Given task: Can you copy the following records exactly as they stand, line for line, leaving out the pictures?

▬▬▬▬▬▬

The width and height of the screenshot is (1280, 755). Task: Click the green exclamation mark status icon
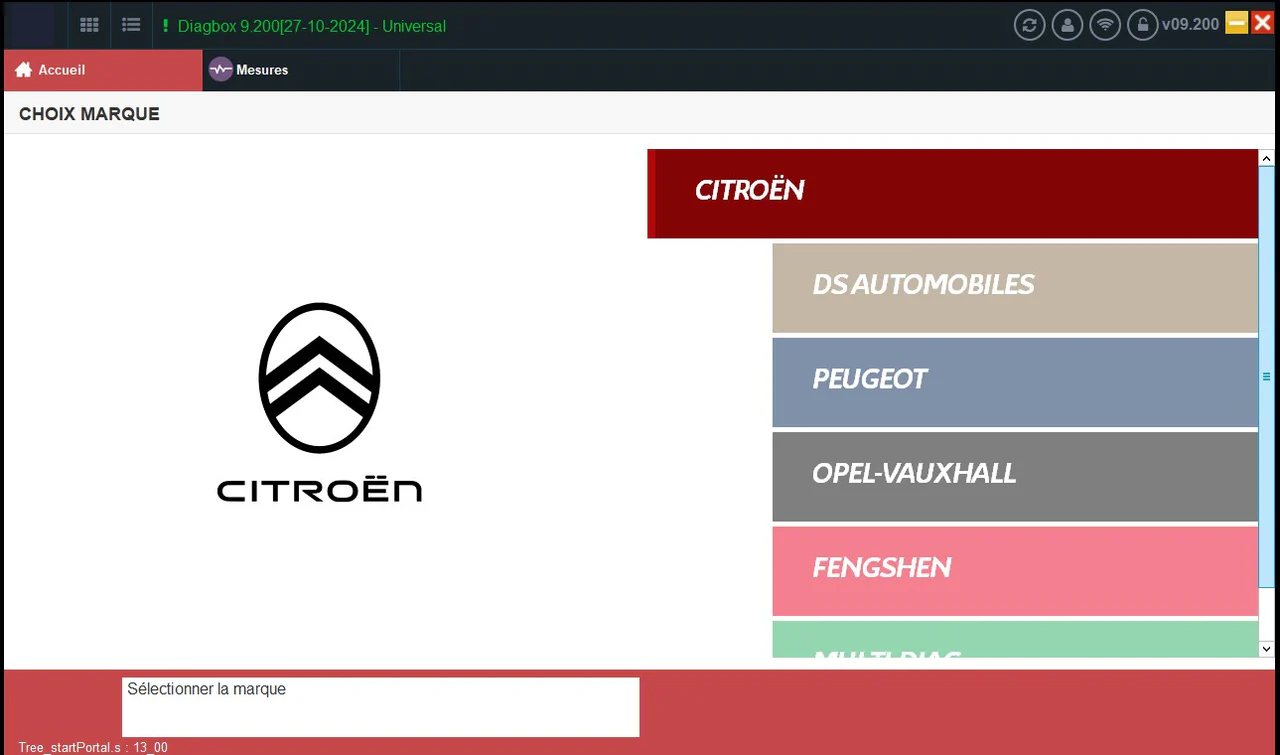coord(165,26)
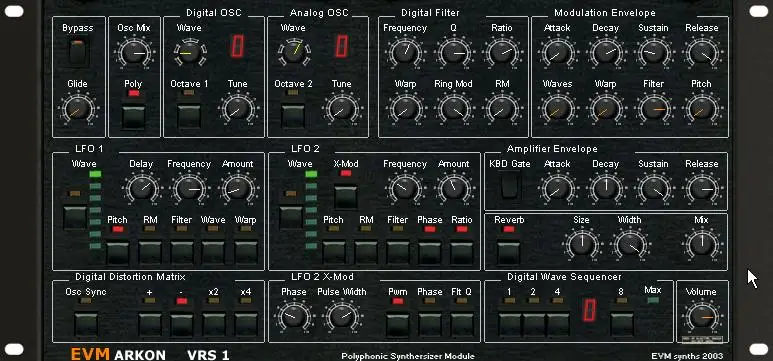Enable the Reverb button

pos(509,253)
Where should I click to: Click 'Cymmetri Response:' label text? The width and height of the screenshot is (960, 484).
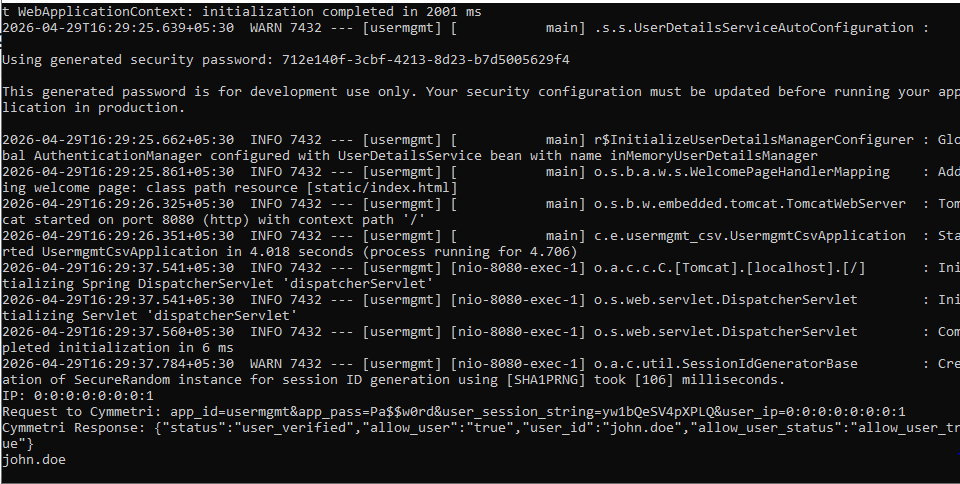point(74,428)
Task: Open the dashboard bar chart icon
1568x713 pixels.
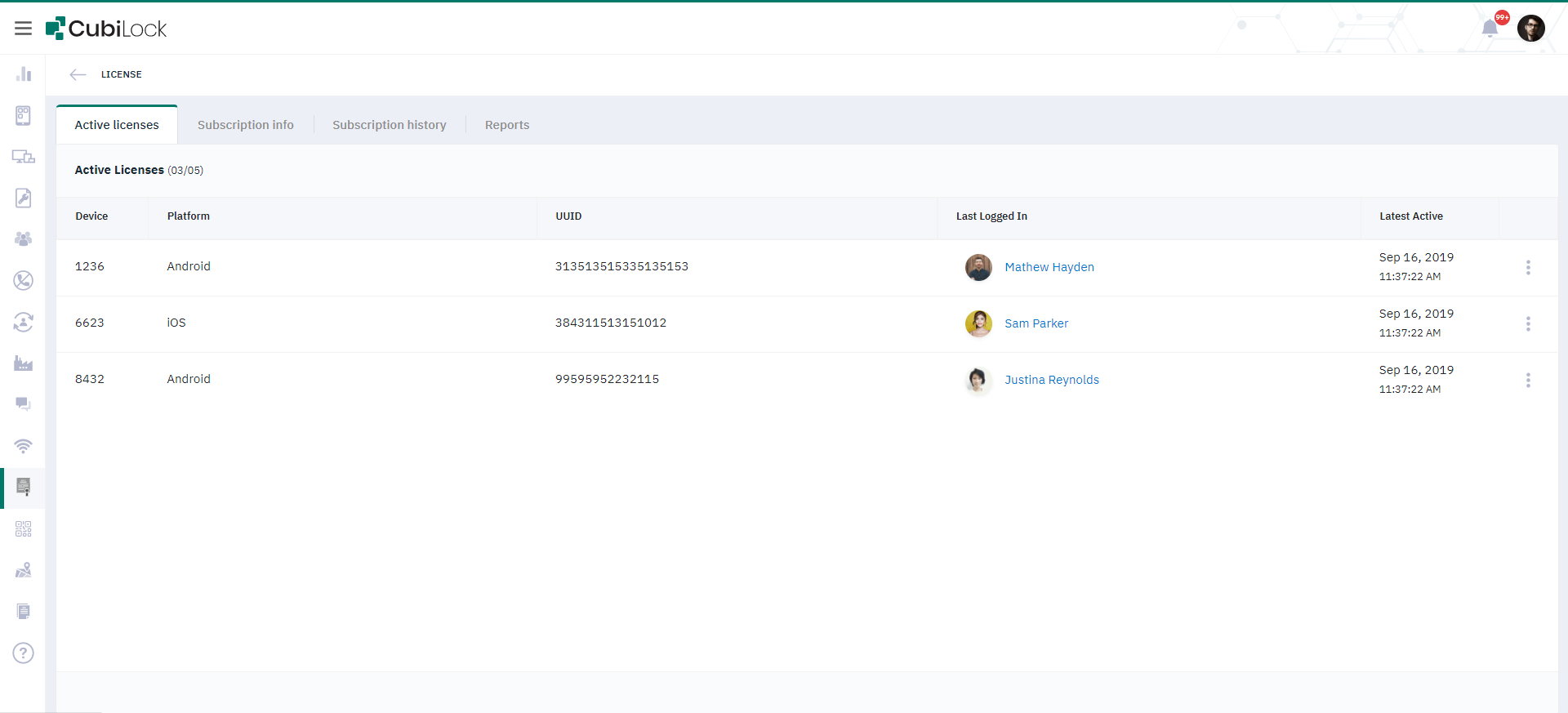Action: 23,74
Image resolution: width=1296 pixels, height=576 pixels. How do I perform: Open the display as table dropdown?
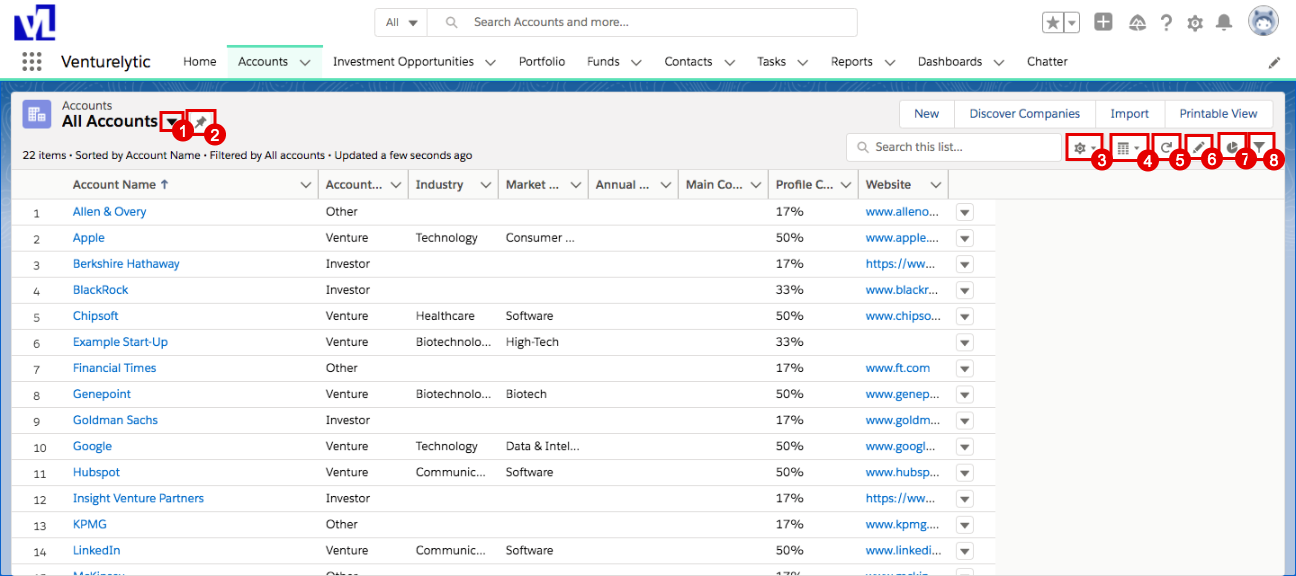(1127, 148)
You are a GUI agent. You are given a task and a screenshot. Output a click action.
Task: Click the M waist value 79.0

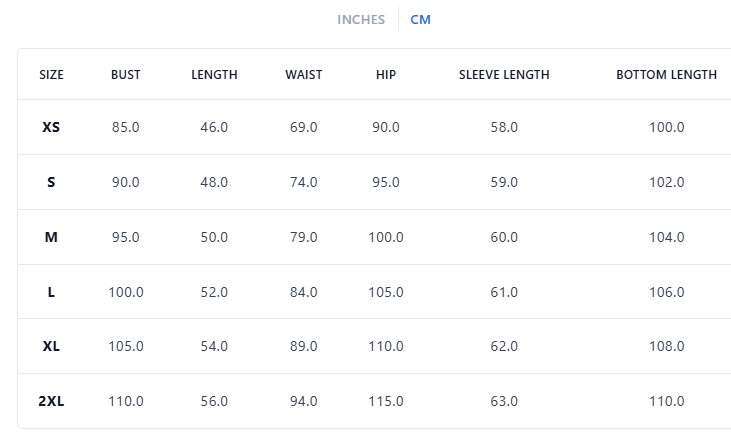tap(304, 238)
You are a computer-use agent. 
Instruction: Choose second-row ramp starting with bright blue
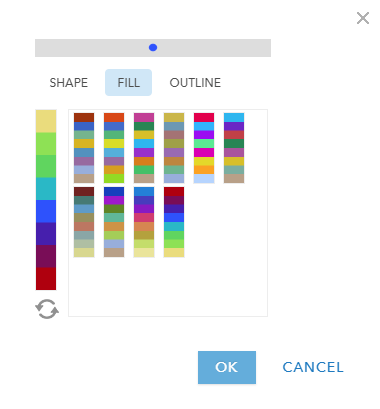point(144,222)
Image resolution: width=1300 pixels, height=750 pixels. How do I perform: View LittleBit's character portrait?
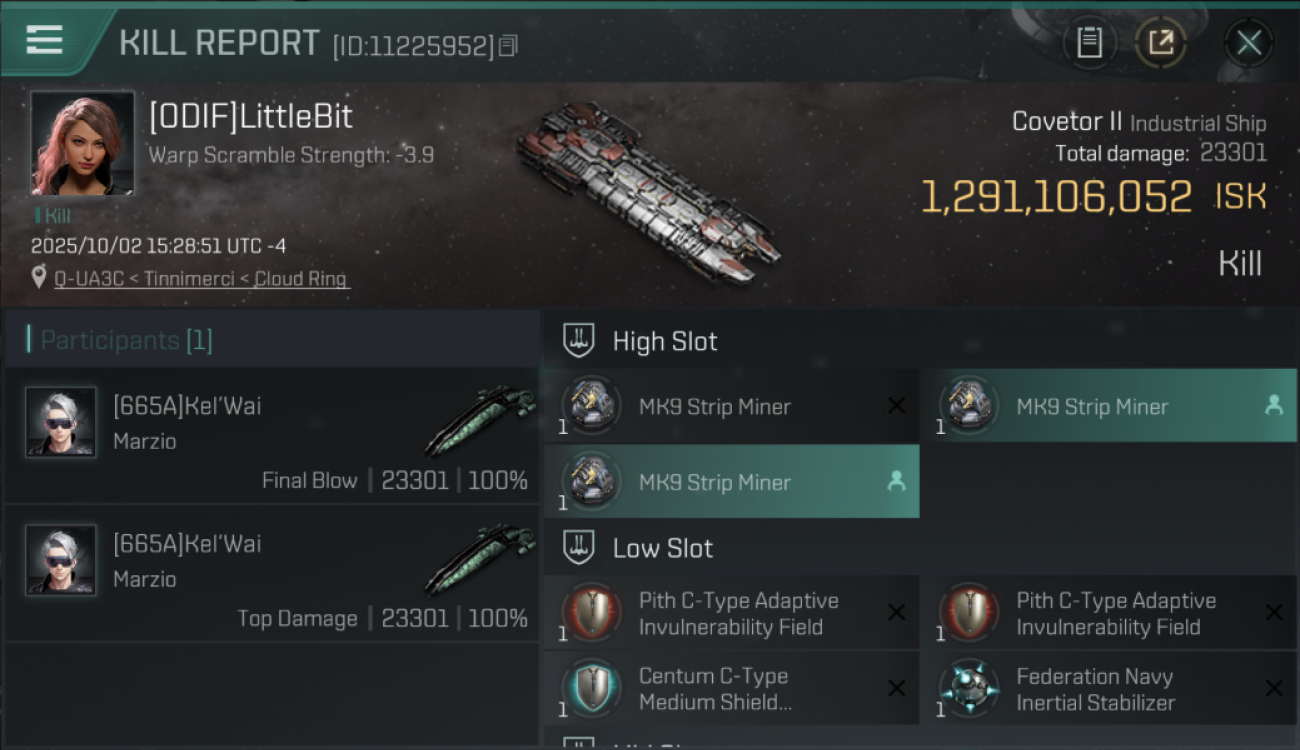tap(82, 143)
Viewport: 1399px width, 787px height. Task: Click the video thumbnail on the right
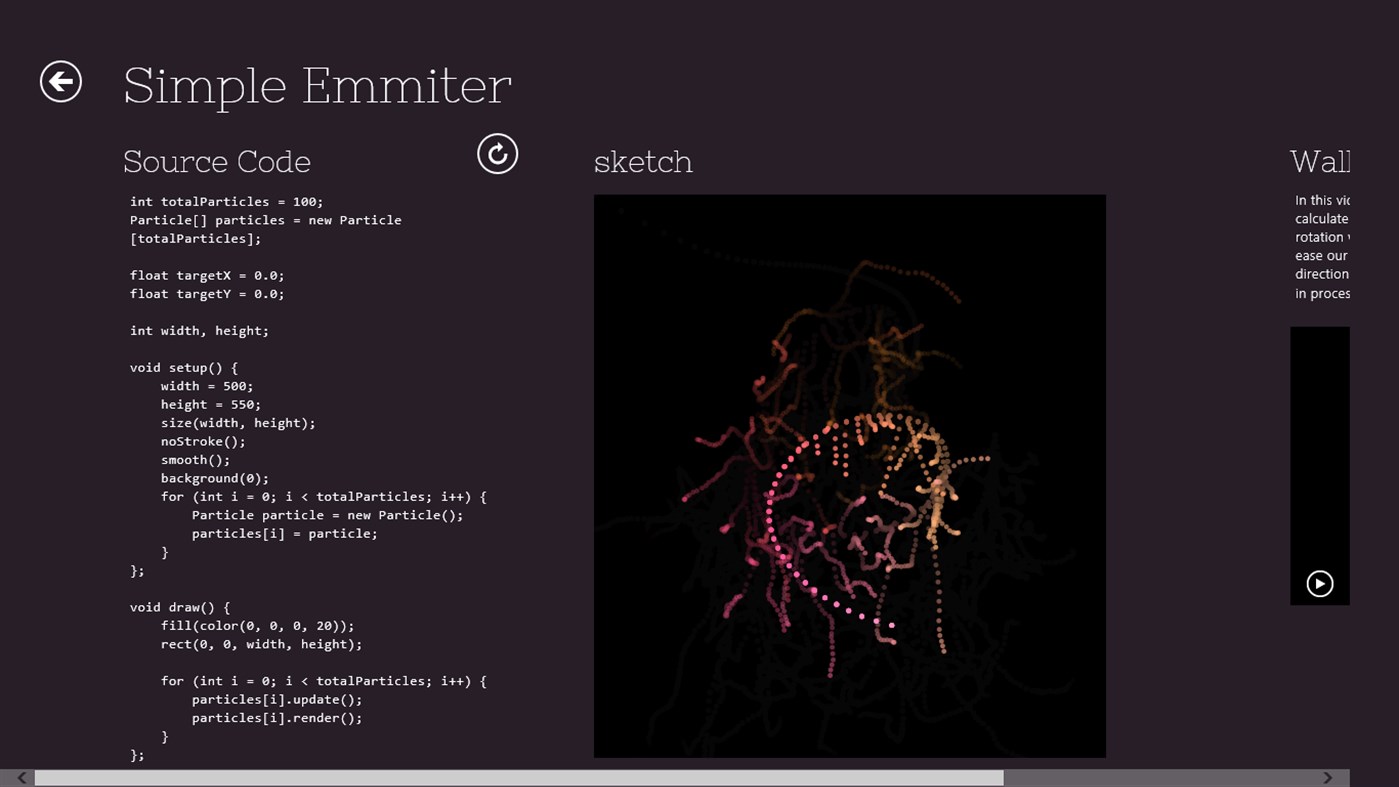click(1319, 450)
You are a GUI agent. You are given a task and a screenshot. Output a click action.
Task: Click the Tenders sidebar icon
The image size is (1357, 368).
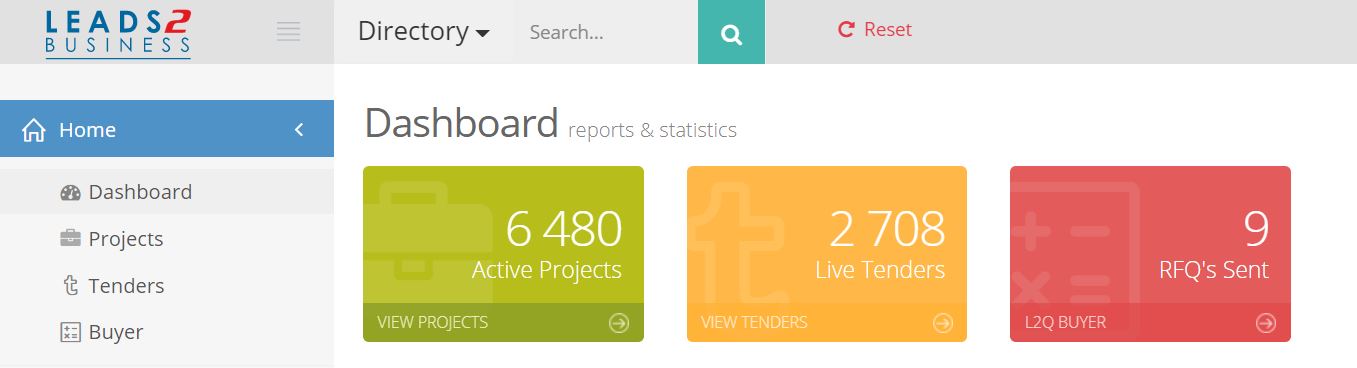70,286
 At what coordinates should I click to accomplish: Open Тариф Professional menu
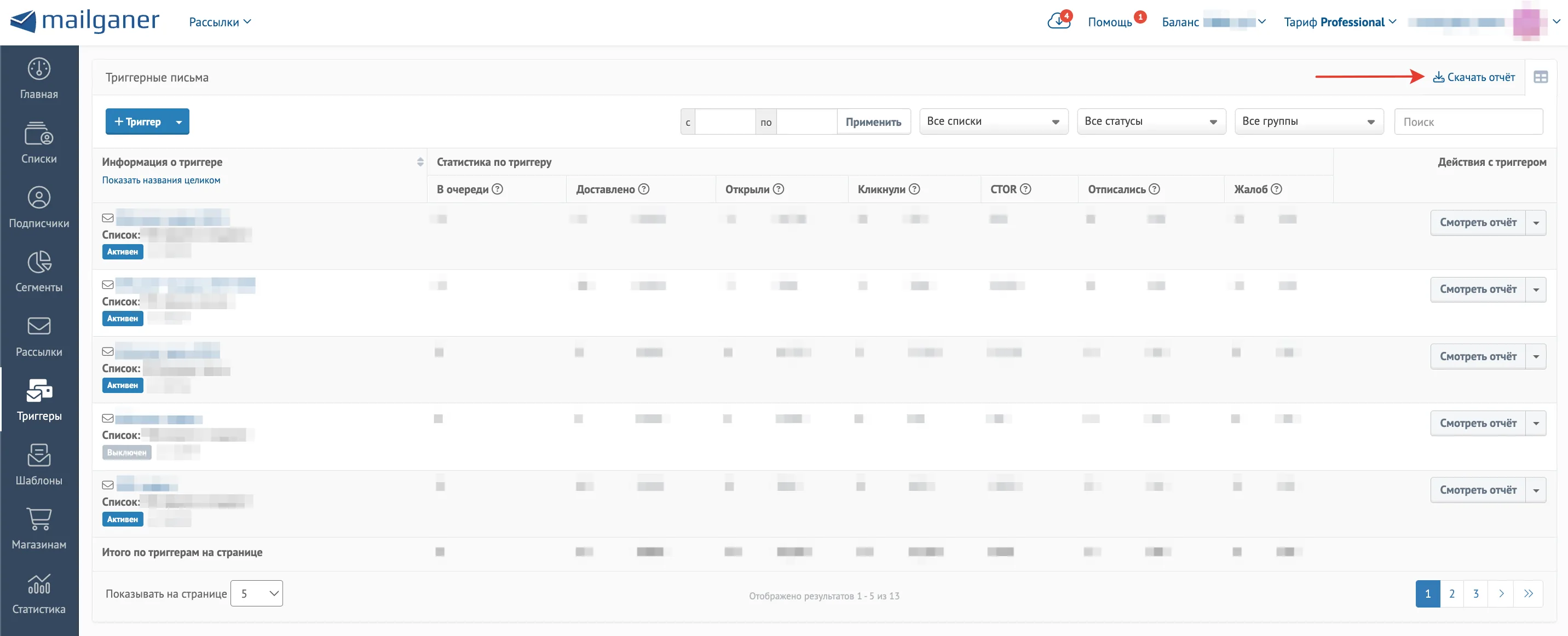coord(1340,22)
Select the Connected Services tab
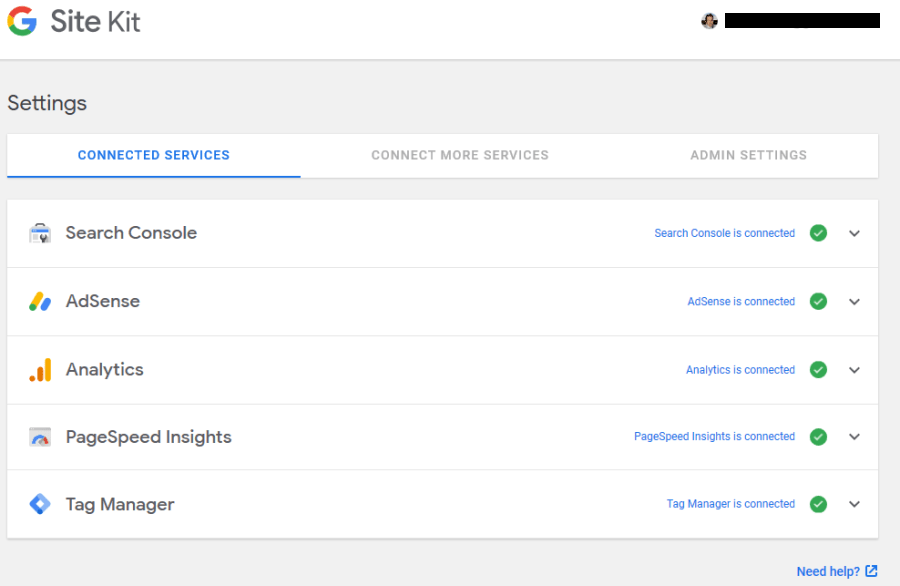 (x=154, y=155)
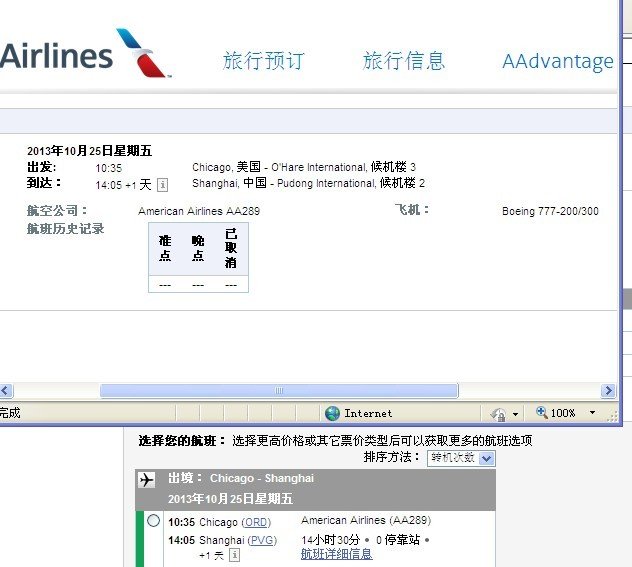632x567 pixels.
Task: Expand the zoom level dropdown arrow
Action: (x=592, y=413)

▬▬▬▬▬▬

Task response:
The width and height of the screenshot is (1280, 755). Task: Click the green exclamation mark status icon
coord(165,26)
Enable the Reverb button

pos(509,253)
Where should I click to: Click 'Cymmetri Response:' label text? The width and height of the screenshot is (960, 484).
point(74,428)
Task: Open the dashboard bar chart icon
1568x713 pixels.
Action: 23,74
Image resolution: width=1296 pixels, height=576 pixels. How do I perform: Open the display as table dropdown?
(1127, 148)
You are a GUI agent. You are given a task and a screenshot. Output a click action.
Task: Click the M waist value 79.0

tap(304, 238)
You are a computer-use agent. 
Instruction: Choose second-row ramp starting with bright blue
point(144,222)
Image resolution: width=1300 pixels, height=750 pixels. How do I perform: View LittleBit's character portrait?
tap(82, 143)
Viewport: 1399px width, 787px height. Task: Click the video thumbnail on the right
click(1319, 450)
You are a GUI agent. You are given a task and a screenshot. Output a click action.
Task: Click the Tenders sidebar icon
The image size is (1357, 368).
70,286
 At what coordinates should I click to accomplish: Open Тариф Professional menu
coord(1340,22)
Select the Connected Services tab
 (x=154, y=155)
632x567 pixels.
Task: Expand the zoom level dropdown arrow
Action: (x=592, y=413)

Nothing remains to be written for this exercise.